Extracted information
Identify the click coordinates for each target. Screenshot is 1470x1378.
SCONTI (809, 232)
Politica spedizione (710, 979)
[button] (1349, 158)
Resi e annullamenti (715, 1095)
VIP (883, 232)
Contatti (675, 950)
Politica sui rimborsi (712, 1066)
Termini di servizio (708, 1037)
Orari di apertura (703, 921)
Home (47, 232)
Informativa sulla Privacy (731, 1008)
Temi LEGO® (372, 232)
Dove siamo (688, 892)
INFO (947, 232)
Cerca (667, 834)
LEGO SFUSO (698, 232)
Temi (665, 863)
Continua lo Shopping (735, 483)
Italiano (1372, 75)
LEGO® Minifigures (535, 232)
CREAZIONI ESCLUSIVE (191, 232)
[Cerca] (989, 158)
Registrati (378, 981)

==

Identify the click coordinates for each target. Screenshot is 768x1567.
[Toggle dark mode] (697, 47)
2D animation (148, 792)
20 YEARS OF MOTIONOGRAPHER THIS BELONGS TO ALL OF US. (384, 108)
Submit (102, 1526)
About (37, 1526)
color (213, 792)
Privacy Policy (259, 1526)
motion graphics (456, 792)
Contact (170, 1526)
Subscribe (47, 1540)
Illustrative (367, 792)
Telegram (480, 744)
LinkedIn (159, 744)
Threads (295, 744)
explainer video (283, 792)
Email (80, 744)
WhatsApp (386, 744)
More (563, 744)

How to complete this task
With the line holding "Contact (170, 1526)" as the first and the line holding "More (563, 744)" as the last, please transcribe exactly the lines of the material above in that range and nothing else.

Solution for this exercise
Contact (170, 1526)
Subscribe (47, 1540)
Illustrative (367, 792)
Telegram (480, 744)
LinkedIn (159, 744)
Threads (295, 744)
explainer video (283, 792)
Email (80, 744)
WhatsApp (386, 744)
More (563, 744)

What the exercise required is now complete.